Так до утра и не заснул, ушел затемно в гараж.
Ему повезло — был рейс в Чикаго и Хуц-Ги-Сати вцепился в него мёртвой хваткой. Выторговал у менеджера шесть часов за свой счёт, как-то отбрехался, гнал, наплевав на все ограничения везде, где только было можно.
Пока разгружали фургон, ждал, раскачиваясь на сиденье, ни о чем не думая, ничего не понимая. Подпрыгнул под потолок, когда в водительскую дверь грохнули кулаком.
— Проснись, вот бумаги, давай, освобождай площадку.
Он не глядя сунул бумаги в бардачок, дал по газам. Когда подъезжал к перекрёстку, на котором надо было свернуть к залу собраний Керука, руки вспотели так, что пришлось вытирать. Показалось, что он снова в том своём сне. Он осторожно нажал на тормоз и чуть не застонал от облегчения. Тормоза работали.
Он знал, что ещё слишком рано.
Но все равно толкнул дверь.
Она оказалось открытой.
— Входи, кто бы ты ни был, — услышал он знакомый голос…
— … и теперь я уже ничего не понимаю, — Хуц-Ги-Сати сидел, сложившись пополам на стуле, стискивал руки, раскачивался, и говорил, говорил, снова и снова повторял, как они встретились с Машей, то есть с Джиналатк, выпрямлялся, пытался показать, как там, в зимнем лесу они сами провели обряд имянаречения, а потом…
Перескакивал на то, как он решили перебираться в САСШ.
И как всё начало валиться, ну, знаете, как костяшки в домино.

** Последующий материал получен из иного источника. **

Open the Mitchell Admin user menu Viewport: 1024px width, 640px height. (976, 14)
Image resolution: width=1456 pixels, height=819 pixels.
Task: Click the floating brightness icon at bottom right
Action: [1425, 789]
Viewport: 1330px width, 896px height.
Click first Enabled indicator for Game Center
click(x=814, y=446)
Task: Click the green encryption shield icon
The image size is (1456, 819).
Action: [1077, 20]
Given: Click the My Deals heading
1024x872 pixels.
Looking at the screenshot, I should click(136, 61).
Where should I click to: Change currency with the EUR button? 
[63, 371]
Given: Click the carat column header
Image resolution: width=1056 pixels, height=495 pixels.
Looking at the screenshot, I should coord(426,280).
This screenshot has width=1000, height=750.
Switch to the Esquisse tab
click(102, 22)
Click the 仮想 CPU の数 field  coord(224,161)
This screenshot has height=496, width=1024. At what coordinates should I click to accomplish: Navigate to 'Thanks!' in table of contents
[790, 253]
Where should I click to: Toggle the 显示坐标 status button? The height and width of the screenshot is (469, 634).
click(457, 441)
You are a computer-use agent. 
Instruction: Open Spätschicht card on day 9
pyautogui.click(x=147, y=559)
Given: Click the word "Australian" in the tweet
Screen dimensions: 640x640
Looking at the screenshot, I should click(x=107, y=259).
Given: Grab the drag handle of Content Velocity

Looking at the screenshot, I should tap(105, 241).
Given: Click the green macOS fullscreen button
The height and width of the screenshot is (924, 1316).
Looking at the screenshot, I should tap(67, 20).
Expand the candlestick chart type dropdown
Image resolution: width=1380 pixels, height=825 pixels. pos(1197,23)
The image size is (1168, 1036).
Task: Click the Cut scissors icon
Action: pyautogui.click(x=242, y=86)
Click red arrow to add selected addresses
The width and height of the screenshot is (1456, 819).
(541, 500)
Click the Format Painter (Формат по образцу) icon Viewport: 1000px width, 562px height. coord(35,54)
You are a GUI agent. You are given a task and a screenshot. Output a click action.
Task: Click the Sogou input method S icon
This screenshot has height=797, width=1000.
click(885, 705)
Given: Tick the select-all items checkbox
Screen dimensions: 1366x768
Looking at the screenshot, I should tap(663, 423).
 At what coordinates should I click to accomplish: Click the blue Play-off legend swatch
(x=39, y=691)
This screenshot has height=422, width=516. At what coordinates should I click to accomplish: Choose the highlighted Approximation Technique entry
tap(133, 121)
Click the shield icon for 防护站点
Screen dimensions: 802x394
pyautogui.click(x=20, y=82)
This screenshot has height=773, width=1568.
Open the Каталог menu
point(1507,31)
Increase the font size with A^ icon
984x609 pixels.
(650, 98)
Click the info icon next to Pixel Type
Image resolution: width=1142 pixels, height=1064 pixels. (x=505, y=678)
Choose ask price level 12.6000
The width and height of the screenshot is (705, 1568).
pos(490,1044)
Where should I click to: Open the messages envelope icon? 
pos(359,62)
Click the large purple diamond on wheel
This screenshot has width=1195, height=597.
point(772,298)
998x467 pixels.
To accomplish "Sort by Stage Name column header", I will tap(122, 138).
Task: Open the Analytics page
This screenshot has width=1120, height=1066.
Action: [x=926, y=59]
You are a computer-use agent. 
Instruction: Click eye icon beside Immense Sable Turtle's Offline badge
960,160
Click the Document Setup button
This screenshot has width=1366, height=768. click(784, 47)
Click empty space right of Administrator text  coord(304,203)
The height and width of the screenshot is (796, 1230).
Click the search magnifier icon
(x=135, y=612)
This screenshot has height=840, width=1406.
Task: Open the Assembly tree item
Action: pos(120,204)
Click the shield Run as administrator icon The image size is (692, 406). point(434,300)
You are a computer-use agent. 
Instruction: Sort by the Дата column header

Их ещё так расставляют петлями, а потом, хопа, одну толкают, она толкает другую, они падают все.
Он говорил о том, что происходит с Машей, ну, что он не понимает вообще, что происходит, а ещё эта работа, и деньги, которых не хватает ни на что, вообще, и эти левые заработки. Несколько банкнот он попытался сунуть Керуку и тут же схлопотал подзатыльник.
Старый индеец тяжело поднялся, похлопал Хуц-Ги-Сати по плечу.
— Я не твой отец и не могу его заменить. Да и пытаться не буду, у каждого есть лишь один отец. Я не могу посоветовать тебе, как идти тем путём, по которому ты идёшь. Я лишь скажу, что здесь ты нашёл людей, которые хотят справедливости для нашего народа. Мы хотим, чтобы никто никогда не оказался в таких обстоятельствах, как ты и твоя скво. И на месте всех тех людей нашего народа, кто живёт задавленный той системой, что отняла у нас всё. Сегодня я буду об этом говорить и мы будем обсуждать дела, в которых участвуют лишь те, кто твёрдо решил бороться. Будешь ли ты слушать?
Хуц-Ги-Сати встал.
— Я помогу расставить стулья. Ставим как в прошлый раз?
Час спустя, Керук запер двери зала собраний, опустил жалюзи.
Он стоял перед ним высокий, широкоплечий, с мощным предплечьями. Потёртые джинсы, тяжёлые растоптанные рабочие ботинки, простая застиранная рубашка — он был один из них, он знал цену каждому центу, и потому его слушали.
А он говорил о мире вокруг них и Хуц-Ги-Сати поражался тому, как Керуку удаётся залезть ему в голову и добыть оттуда его мысли. Да еще и облечь их в складные понятные слова.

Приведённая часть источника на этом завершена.